Any business in New Zealand will be familiar with consumer contracts. These contracts govern how your business sells, supplies and distributes goods and services to your customers. Contracts act to set out the rights and obligations of the parties. Further, contracts provide remedies where one party to the contract does not comply with their legal obligations. For your consumer contracts to be enforceable, your business must avoid including any unfair contract terms within their contracts. This article will explain what unfair contract terms are, why you should avoid them, and the impact they may have on your consumer contract.

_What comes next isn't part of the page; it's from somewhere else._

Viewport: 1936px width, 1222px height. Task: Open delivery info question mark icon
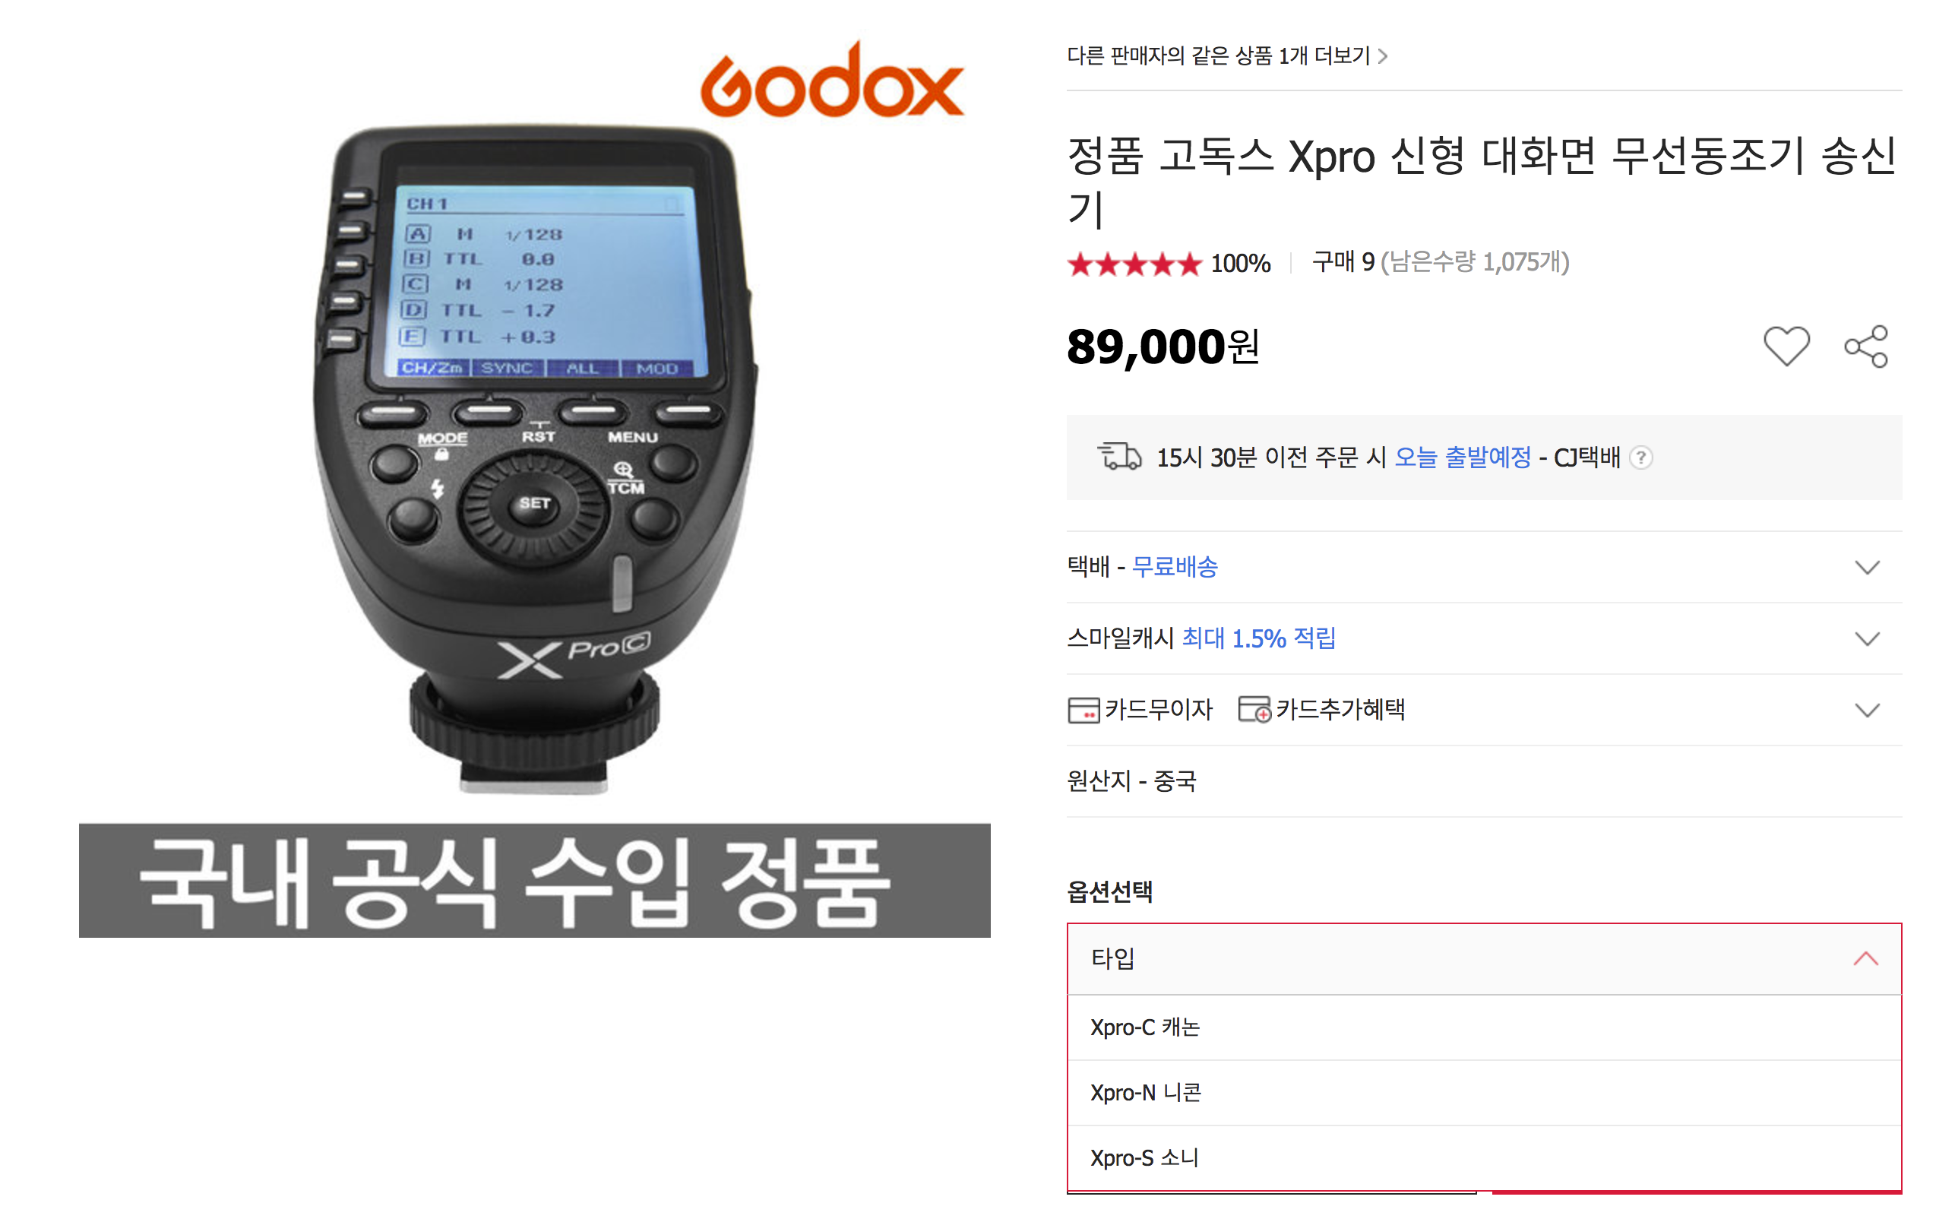(x=1640, y=457)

What is a Consumer Contract?

Parties often enter into a consumer contract when they buy and sell goods or services. Contracts do not necessarily have to be in writing. Moreover, parties can form contracts verbally. However, several elements must be met for a contract to be legally binding. If your contract does not satisfy these elements, your contract may not be legally enforceable.

What Are Unfair Contract Terms?

Courts can deem contractual terms to be unfair on three grounds. These grounds include that the term:

  • would cause a significant imbalance in the party's rights and obligations arising under the contract;
  • is not reasonably necessary to protect the legitimate interests of the party whom the term would advantage; and
  • would cause detriment (whether financial or otherwise) to a party if the court applied, relied on or enforced the term.

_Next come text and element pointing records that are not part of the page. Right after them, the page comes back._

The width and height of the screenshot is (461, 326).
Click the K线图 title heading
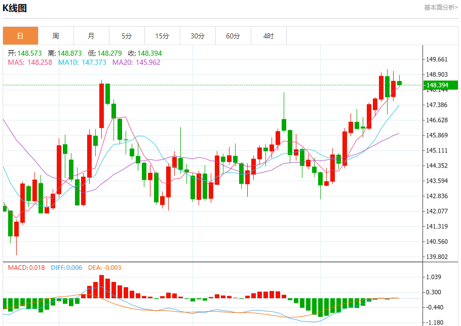[15, 8]
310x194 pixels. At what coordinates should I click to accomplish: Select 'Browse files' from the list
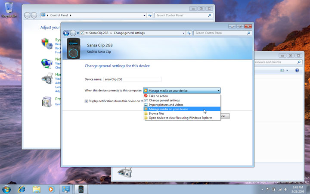click(156, 113)
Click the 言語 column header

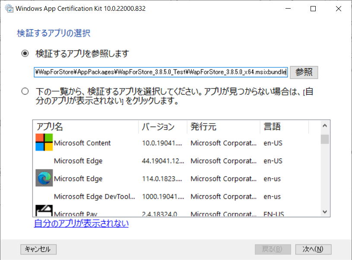[x=271, y=127]
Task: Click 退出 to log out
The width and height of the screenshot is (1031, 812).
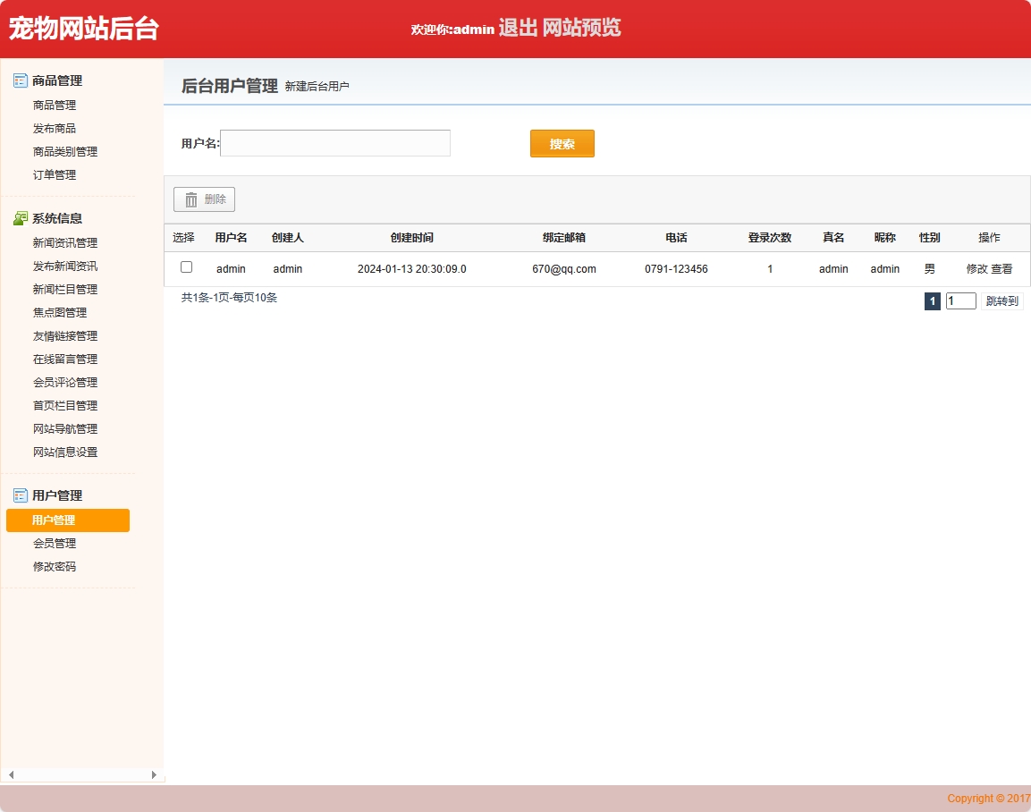Action: pos(520,29)
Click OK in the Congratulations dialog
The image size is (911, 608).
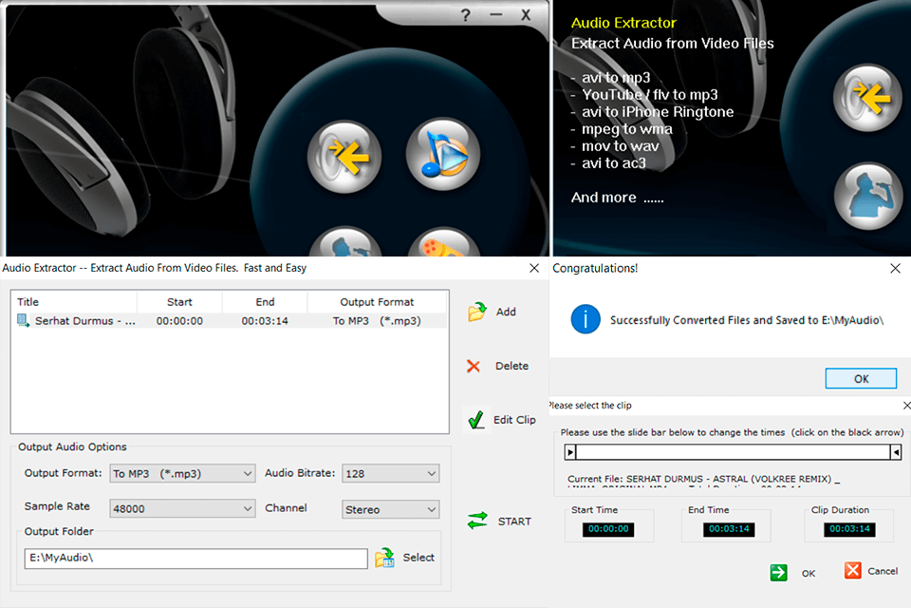coord(860,377)
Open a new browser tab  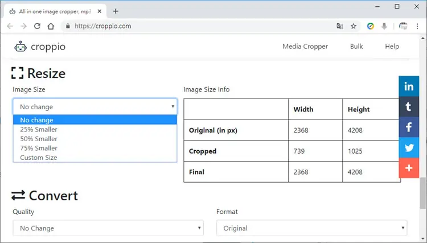pyautogui.click(x=116, y=11)
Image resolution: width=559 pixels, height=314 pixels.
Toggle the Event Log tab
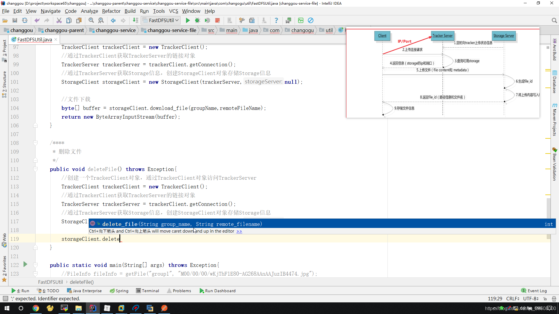pyautogui.click(x=535, y=291)
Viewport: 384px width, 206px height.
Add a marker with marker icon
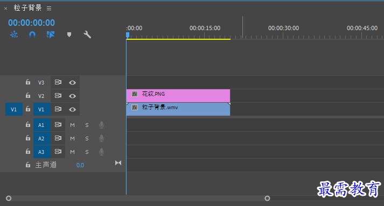click(x=69, y=34)
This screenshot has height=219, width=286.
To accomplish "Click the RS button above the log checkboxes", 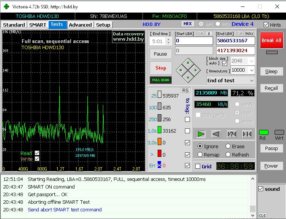I will [185, 90].
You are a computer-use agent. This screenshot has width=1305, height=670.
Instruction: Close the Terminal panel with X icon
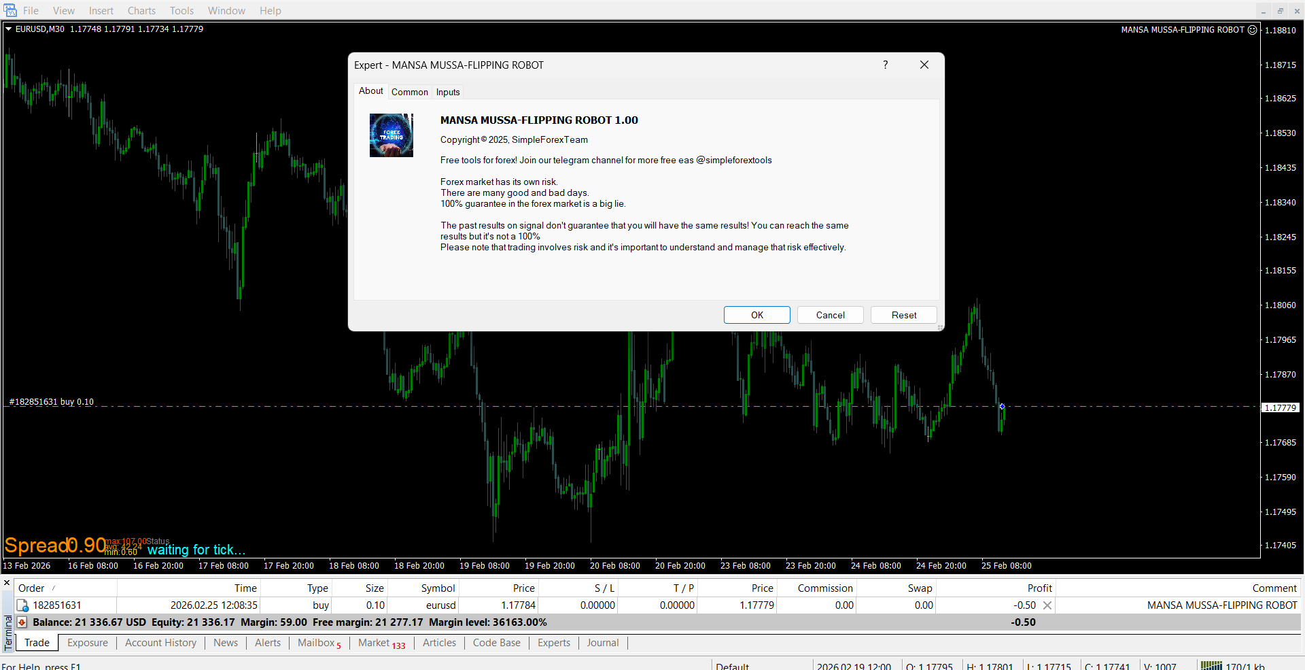[x=7, y=583]
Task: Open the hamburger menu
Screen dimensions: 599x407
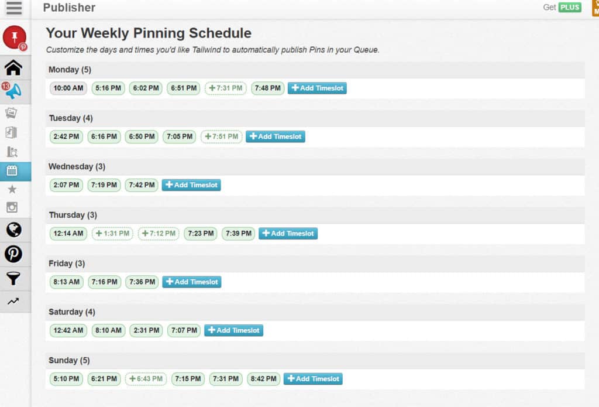Action: pos(14,9)
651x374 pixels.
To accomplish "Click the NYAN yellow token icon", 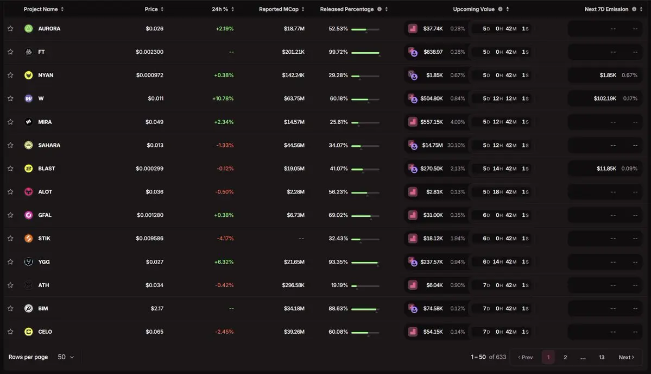I will tap(29, 75).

If the contract does not meet any of these criteria, the court will not consider the contract unfair. Therefore, it will be enforceable against either party.

What Does Each Criterion Mean?

Significant Imbalance

A term that causes a significant imbalance means something that either significantly advantages or disadvantages either party. This is part of the criteria as contracts should provide relatively equal benefits to both parties. The Commerce Commission takes a dim view of contracts that cause an imbalance between the business and the consumer.

For example, a term of a contract that may cause a significant imbalance is a unilateral termination right. This right grants one party the right to end a contract for any reason and without prior notice. As such, this right may create significant uncertainty and substantially disadvantage your customers.

Not Reasonably Necessary to Protect the Interest of a Party

A term must also be reasonably necessary to protect the interest of a party. If your contract can do without the term and still protect your interests, it should be removed.

For example, it is common for businesses to charge a cancellation fee to their customers. You are only entitled to charge the customer a cancellation fee where this fee is reasonable. Further, this fee must be for the purpose of protecting your legitimate business interests.

For example, suppose you run a restaurant and a patron cancels with seven day's notice/ In this instance, it would be unreasonable for you to charge a cancellation free. This is because you have not incurred any costs or losses as a result of the cancellation. Moreover, seven days is sufficient notice to secure a replacement booking.

However, where your customer cancels with 30 minutes notice, it would be reasonable to charge a cancellation fee.

The onus is on the party arguing for the term to prove that it is reasonably necessary for them to include it in the contract.

A Term That Would Cause Detriment

This means that one party may be harmed if the court were to include this term in the contract. Indeed, the courts do not limit detriment to financial detriment. Courts recognise that detriment can include delays and emotional detriment as well.

For example, a term that limits a business's liability for any risk (including risk resulting from the businesses own fault and/or negligence) may leave the consumer unfairly exposed. Further, this term may cause detriment to the consumer if a dispute were to arise.

Terms That Are Exempt From Being Unfair

Some terms cannot be considered unfair. These are terms that:

  • define the main subject of the contract;
  • set the upfront price of the contract; or
  • are expressly permitted by law.

Key Takeaways

Unfair contract terms are not legally enforceable if they meet the criteria outlined in this article. These terms often exist in consumer contracts between customers and businesses. For the court to consider a contract unfair, it must cause a significant power imbalance between the parties. It must also be unnecessary to protect the party's interests, and it would be detrimental to the consumer if relied upon. If all three of these criteria are met, then the term is considered unfair, and the courts will deem the term unenforceable. The courts will also look at the transparency of the term and the contract as a whole to determine if a contract term is unfair.

The content of this article is intended to provide a general guide to the subject matter. Specialist advice should be sought about your specific circumstances.